◆ Page excerpt:

+ + + + + + +

This is a major enough story that I think it goes beyond needing more than just a link.

NYT article.

The prosecution’s star witness is Michael D. Cohen, Mr. Trump’s former fixer who paid the $130,000 to keep Ms. Daniels quiet. Mr. Cohen has said that Mr. Trump directed him to buy Ms. Daniels’s silence, and that Mr. Trump and his family business, the Trump Organization, helped cover the whole thing up. The company’s internal records falsely identified the reimbursements as legal expenses, which helped conceal the purpose of the payments.

Although the specific charges remain unknown, Mr. Bragg’s prosecutors have zeroed in on that hush money payment and the false records created by Mr. Trump’s company. A conviction is not a sure thing: An attempt to combine a charge relating to the false records with an election violation relating to the payment to Ms. Daniels would be based on a legal theory that has yet to be evaluated by judges, raising the possibility that a court could throw out or limit the charges.

Really looking forward to more detail, because this sounds pretty contrived.

Ms. Daniels would be based on a legal theory that has yet to be evaluated by judges, raising the possibility that a court could throw out or limit the charges

The NYT is being overly dramatic. The law in question is falsifying business records, specifically that Trump recorded payments to Cohen as legal fees when they were actually reimbursements to Cohen for hush money paid to Daniels. That crime is a felony if done with the "intent to commit another crime or to aid or conceal the commission thereof.” The supposedly new legal theory is that that applies to other federal crimes, not just state crimes. Courts have apparently not previously ruled on that particular question, but it is hardly a stretch, given the plain text of the law. But perhaps there are reasons to rule otherwise.

The supposedly new legal theory is that that applies to other federal crimes, not just state crimes.

Wouldn't this at least plausibly punt the jurisdiction for this crime to a federal court? There are all sorts of odd cross-jurisdictional questions this brings up like whether or not a pardon for the federal crime would bar state prosecution. Aren't there several immigration cases suggesting that states don't have the authority to enforce federal law by themselves?

But I'm not a Real Lawyer, so perhaps I'm missing something.

No, because the crime charged is a state crime. The criminal act is misreporting the payment as legal expenses. If it becomes a felony when it was intended to facilitate a federal crime, that does not mean that the state is enforcing that federal crime. They are still enforcing the state crime. And, because it is a state crime, federal courts would not have jurisdiction.

+ + + + + + +

◆ Material provided:
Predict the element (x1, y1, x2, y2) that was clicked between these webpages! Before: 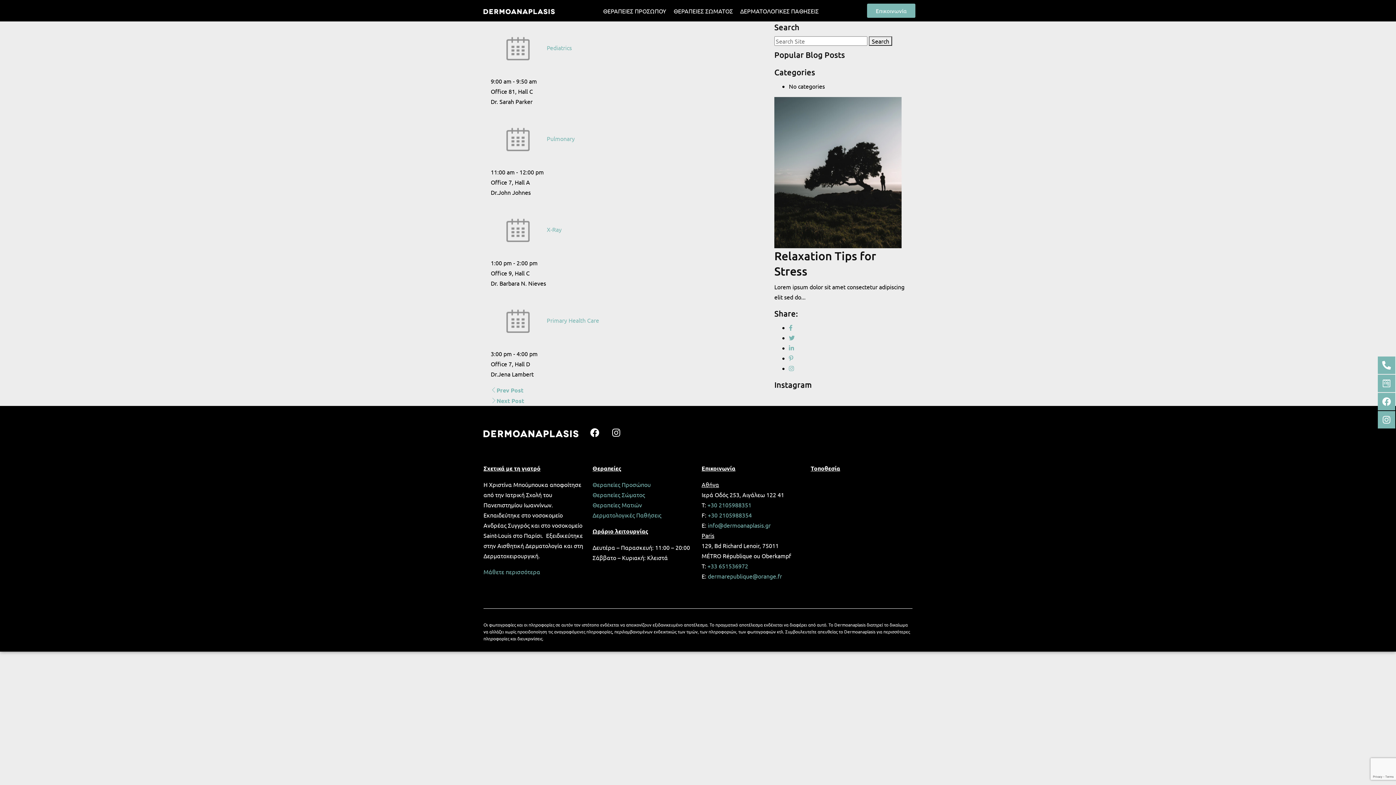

+ + + + + + +

◆ Short task: Continue the forum discussion of the Trump hush money charges, starting after its last reply.

◆ Response to this exercise:
You keep saying this and keep being obtuse. For there to be a felony here there needs to be a federal crime. Thus as a predicate the state needs to prove the federal crime (ie prove this crime helped another crime).

That means indirectly the state is enforcing federal law.

I keep saying it because it is an accurate statement of the law. If you have authority for the proposition that the fact that the prosecution for crime X happens to "indirectly" enforce federal law divests a state court of jurisdiction over crime X, I would love to see it.

I could just as easily ask you for authority the other way around. The whole reason people are raising this as novel is precisely because NYS needs to effectively try a federal crime despite the federal government not prosecuting the crime. That is to my knowledge (and I’m guessing yours and numerous legal commentators) heretofore untried. Therefore it is novel.

Perhaps you are confusing this with double jeopardy cases where there is state crime X and federal crime X. Here, there is no state level campaign finance law.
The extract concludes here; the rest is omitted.